By Amanda Durish Cook
If passed, the Illinois Electric Generation Reliability Act would move the Commonwealth Edison and Ameren service areas in Central and Southern Illinois from MISO Zone 4 into the PJM power market. ComEd, an Exelon subsidiary, also serves load in the Chicago area, which is part of PJM.
Dynegy claims the bill would “provide economic benefits to consumers and help Illinois preserve vital, high-paying power generation jobs.” The company said cost-effective plants in MISO-controlled Southern Illinois “sit idle, or shut down, as they don’t receive any compensation to cover operating costs from MISO.”
Dynegy CEO Robert Flexon said a comparison of PJM’s recent Base Residual Auction outcomes alongside MISO’s Planning Resource Auction results in April illustrates the need to combine all of Illinois with PJM, even as two of Exelon’s nuclear generators in PJM failed to clear. (See PJM Capacity Prices Fall Sharply.)
“Illinois legislators have a great opportunity to take control of an issue that is debilitating communities across the state while at the same time bring lower power prices to consumers through a more efficient market design that can exist throughout the state,” Flexon said.
Illinois is the only state in MISO’s territory that fully offers retail choice. (Michigan currently allows 10% of its load to choose their suppliers.) The bifurcated nature of the state has caused controversy.
Zone 4’s high prices in last year’s capacity auction led to accusations by Illinois officials and stakeholders of market manipulation against Dynegy, which serves most of the load in the zone.

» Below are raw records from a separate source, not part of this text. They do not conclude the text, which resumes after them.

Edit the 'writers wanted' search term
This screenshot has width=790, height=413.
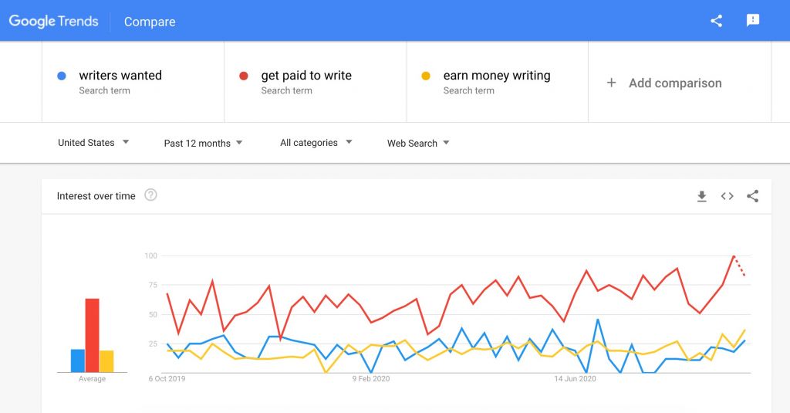tap(120, 76)
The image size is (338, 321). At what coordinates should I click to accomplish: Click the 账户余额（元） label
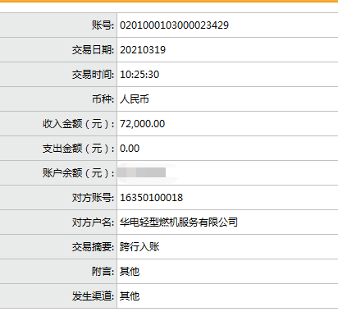(79, 173)
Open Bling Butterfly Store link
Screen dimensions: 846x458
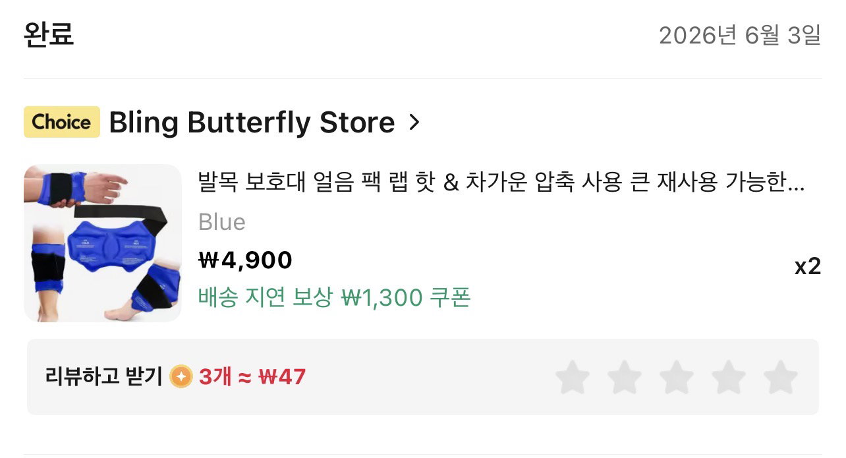click(252, 123)
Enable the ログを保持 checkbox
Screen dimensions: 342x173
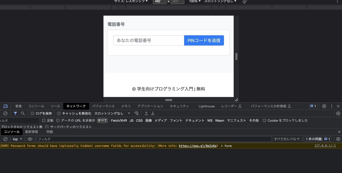click(32, 113)
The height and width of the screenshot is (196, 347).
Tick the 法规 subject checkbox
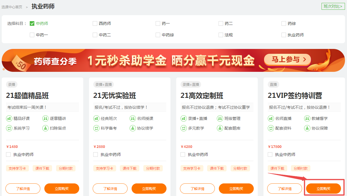click(221, 35)
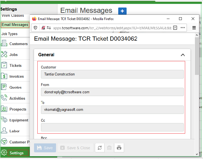Image resolution: width=203 pixels, height=159 pixels.
Task: Click the Save button
Action: 45,148
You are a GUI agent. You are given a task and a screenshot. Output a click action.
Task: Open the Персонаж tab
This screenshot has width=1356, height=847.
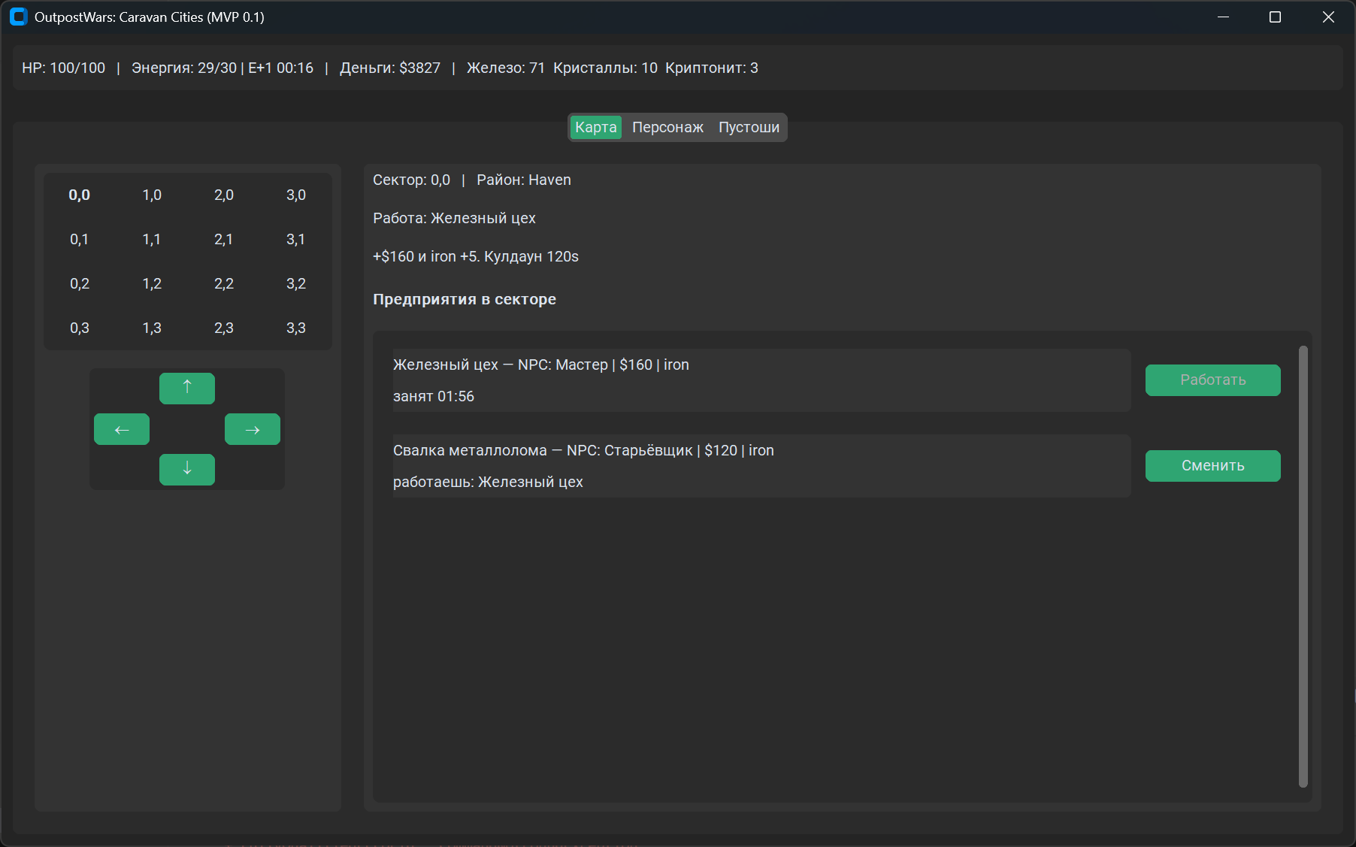click(x=667, y=127)
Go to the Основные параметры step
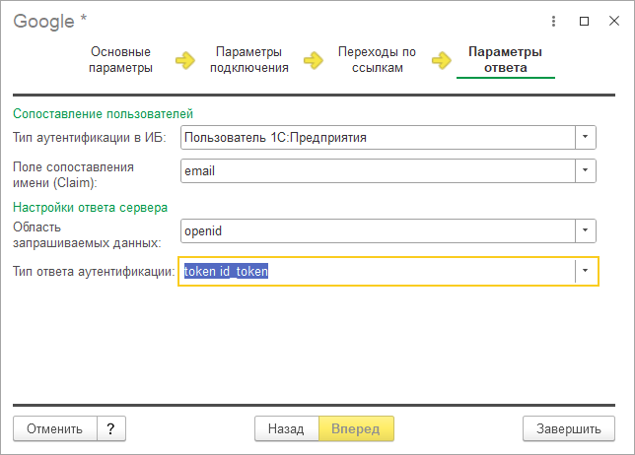The image size is (635, 455). click(x=120, y=60)
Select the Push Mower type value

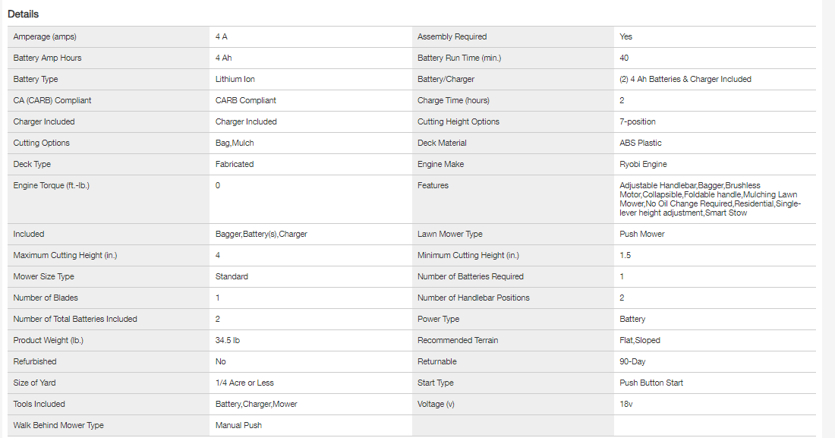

Dynegy’s proposed legislation comes three months after the company responded to MISO’s request for auction reform suggestions by proposing a separate, PJM-style three-year forward auction for Zone 4. MISO is currently in the thick of contentious debate over this proposal. (See MISO Board Orders Negotiation in Longtime Auction Disagreement.)
According to Dynegy, Illinois legislators and labor leaders, including Senate Majority Leader James Clayborne and two Illinois branches of the International Brotherhood of Electrical Workers (IBEW), support the transition.
Clayborne pointed to MISO’s unpredictable results in the last two annual capacity auctions and said the legislation would remedy the “huge gap” in how generators in different regions of the state are compensated.
The disparity, he said, “is leading to the shutdown of generation in Southern Illinois, which is threatening electric reliability, jobs, taxes and related economic development. This legislation is designed to address this gap, level the playing field and ensure electric generation reliability, jobs and the economy are protected.”
Clayborne said that bringing downstate Illinois into the deregulated fold will bring congruity to the state.
Spokesmen from IBEW 702 and IBEW 51 said the bill would protect customers from high scarcity pricing, uphold statewide electric reliability and preserve jobs by stopping premature plant closures.
Exelon, Illinois’ other power-producing giant, also is seeking relief from state lawmakers. The utility is seeking low-carbon-emissions subsidies for nuclear generators in order to keep its cash-strapped Quad Cities plant operational through 2032, when the plant’s license expires.
The General Assembly’s legislative session ends May 31.